- _GOAL OF THE EXERCISE_
Pictures excluded, please retype exactly the lines from the start of the data through the line that contains "Read the FAQ", both ends kept, and nothing beyond them.

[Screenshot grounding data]
Segment Open
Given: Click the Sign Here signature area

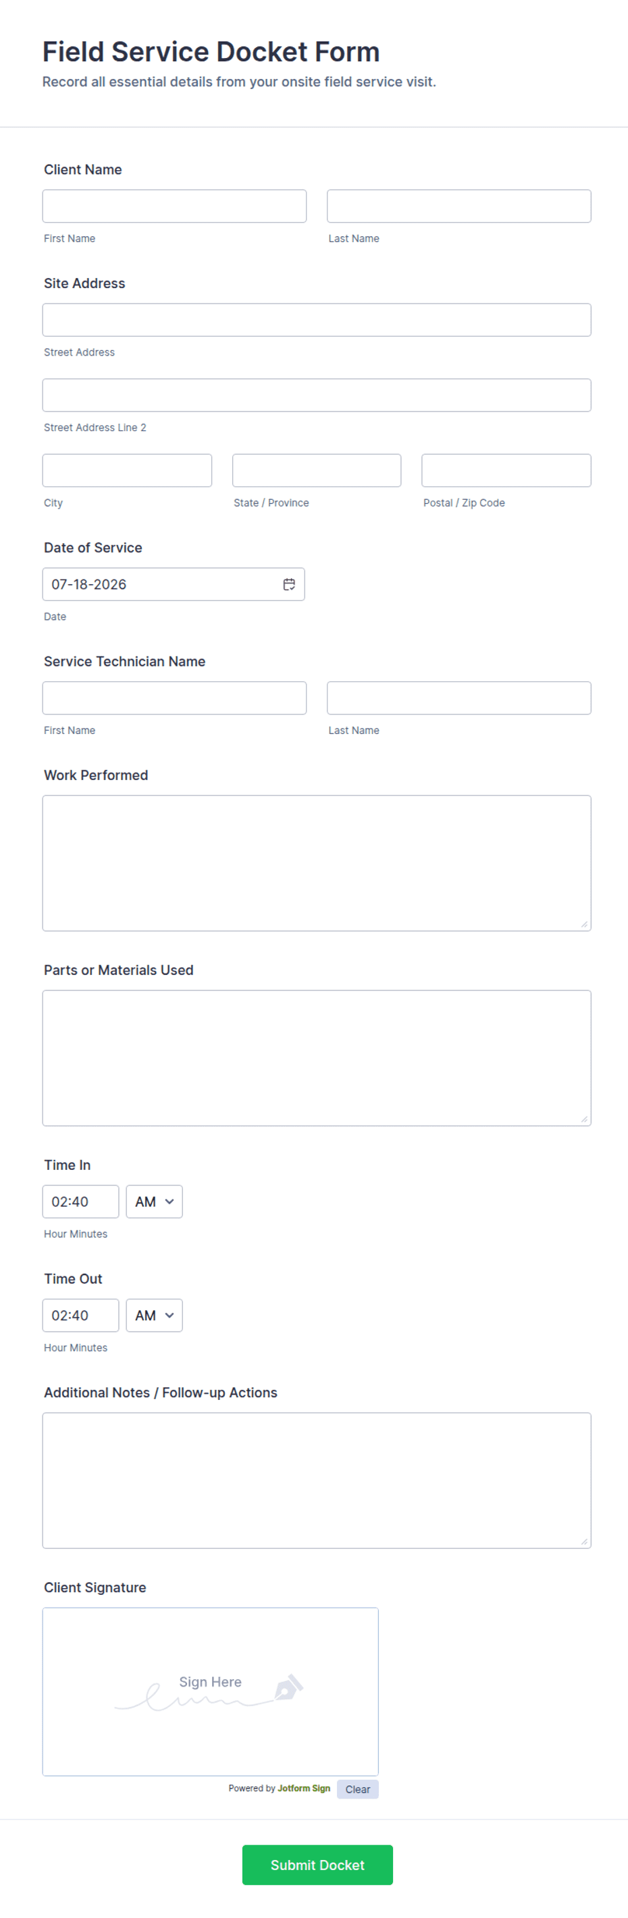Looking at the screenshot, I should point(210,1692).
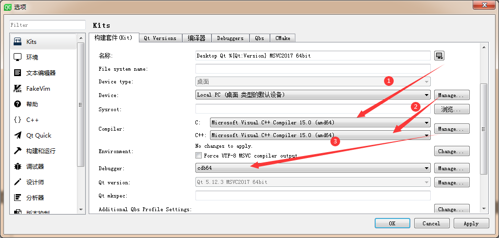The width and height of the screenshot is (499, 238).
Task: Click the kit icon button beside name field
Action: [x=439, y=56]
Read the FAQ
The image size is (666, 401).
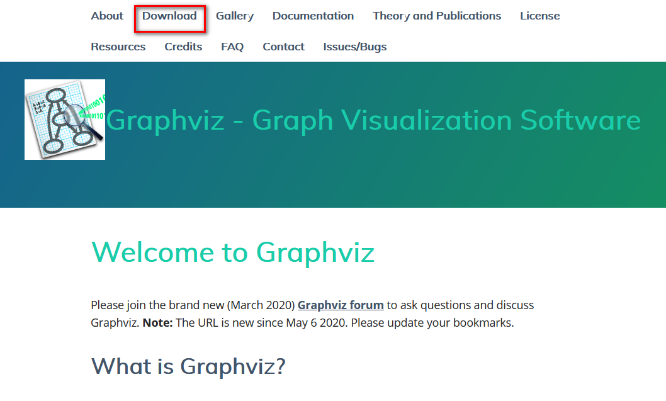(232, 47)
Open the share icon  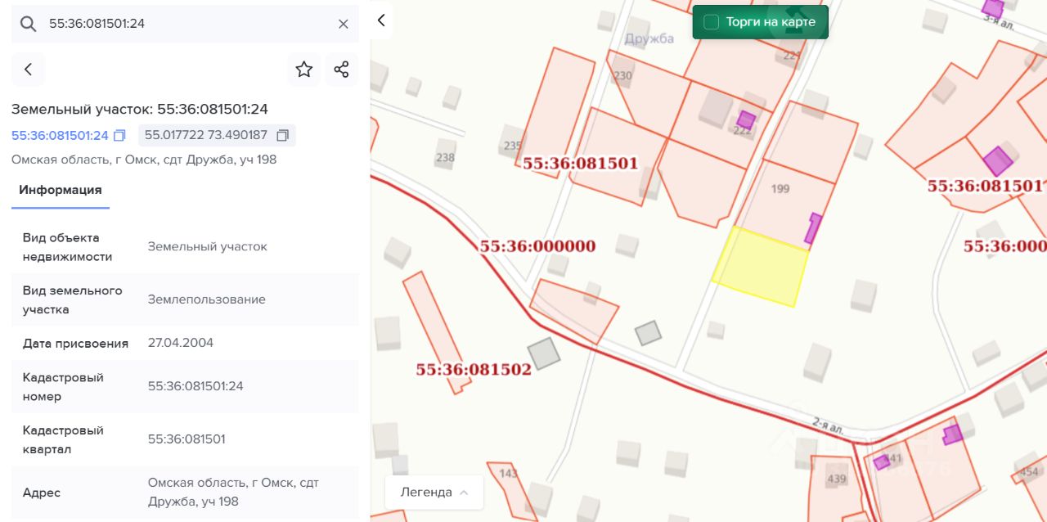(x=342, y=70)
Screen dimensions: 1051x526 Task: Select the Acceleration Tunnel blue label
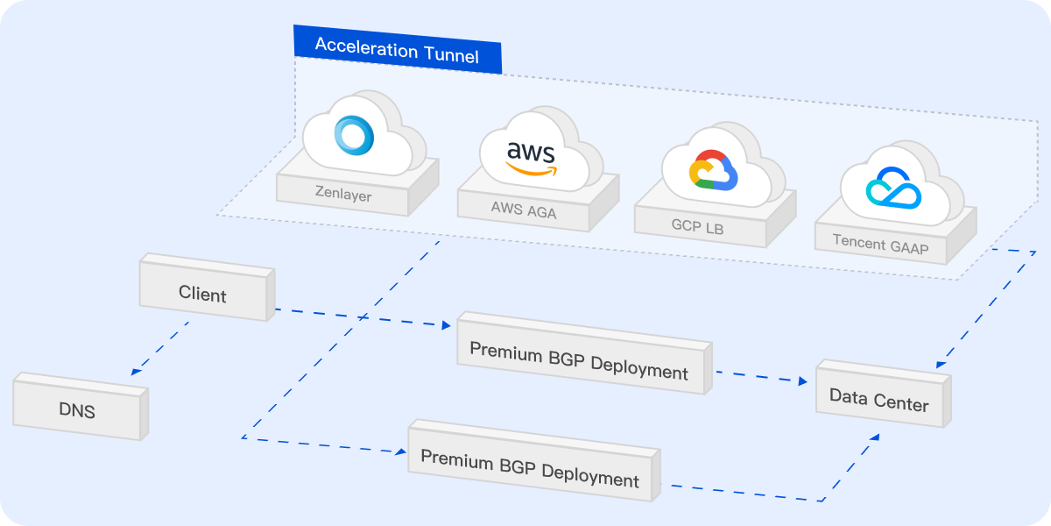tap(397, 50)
Segment Closed
- _ANSWER SECTION_
Given: Click the Sign Here signature area

Looking at the screenshot, I should point(210,1692).
The width and height of the screenshot is (499, 238).
Task: Click the kit icon button beside name field
Action: [x=439, y=56]
Read the FAQ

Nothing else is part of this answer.